Study questions:
1. In the post about caring for an aging father, translate this sentence into Spanish: "I try to see him at least once a year."
2. According to the post about caring for an aging father, what does the home health care aide do each day?
3. Write a continuation of the post about caring for an aging father, starting after its final sentence.

Source text:
• • • • • • •

I live in CA and dad lives a little north of NYC. He calls 911 almost daily to help him get up after falling or to help him out of bed. He also calls lifeline. All my sibs live far from NY. He is an 83 yo Korean Vet. recovering from colon cancer, with diabetes. He lives alone w a home health care "Angel" coming in daily to change diaper, feed and clean up. I try to see him at least once a year. My other siblings are mentaly disabled so are unable to help. Finally my question, Is there any way to get access to his medical providers (he says he never sees a home health nurse)? Another detail is that my father has no money besides SS. He has been hospitalized a few times and refuses to go to the ER when he has fallen or when he exibits signs of recurring cancer or pneumonia. He has not signed a HIPA form giving me access - after repeated requests. I am at a loss. This has been status quo for about 10 years but has gotten much worse since my last visit, What can I do?
I am going to fly out next week and nicely "strong arm" him into giving up his doctor's phone numbers, etc. What do I need to get besides a release to help with medical decisions. Also - I need to find out what the rules are on a patient that refuses medical treatment - I do not want his aide to get in trouble for his decisions.
He wants minimal medical care, be there for him. Call him, let him know he is loved and accept his decisions.

• • • • • • •

Given material:
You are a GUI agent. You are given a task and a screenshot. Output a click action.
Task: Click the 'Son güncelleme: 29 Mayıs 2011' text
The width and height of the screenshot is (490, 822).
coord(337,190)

• • • • • • •

Task answers:
1. Intento verlo al menos una vez al año.

2. The aide changes his diaper, feeds him and cleans up.

3.
911 will have to set the boundaries and if dad continues to call them and you know the hospital, you can always call the social services case worker at the hospital and explain your relationship, your contact info, and tell them the situation and that dad refuses HIPPAbut next time he is admitted, advise that they look into his home and care situation and in your opinion it is no longer safe. It is up to them to investigate or decide to discharge him back into same situation.
In the meantime, you should research VA assistance he might be entitled to and care facilities that accept VA along with his SS and other potential assets for his care.
He may or may not agree to move into care.
This is all you can do. Best scenario for you may be to let him be admitted and then transferred to care facility via the health system for his own health and well being.
Good luck this week.
Dad was as mean as a snake growing up and he has not changed. I found out 3 things. 1) He is not on death's doorstep, he will do what he wants to do but will shudder in agony if his aide tries to wash him (even his hands). 2) He is not mentally compromised. He has great short and long term memory. He KNOWS common sense but refuses to act on it. 3) He has multiple diagnosis of PTSD, Depressive Disorder and Narcisism. (refuses all treatment).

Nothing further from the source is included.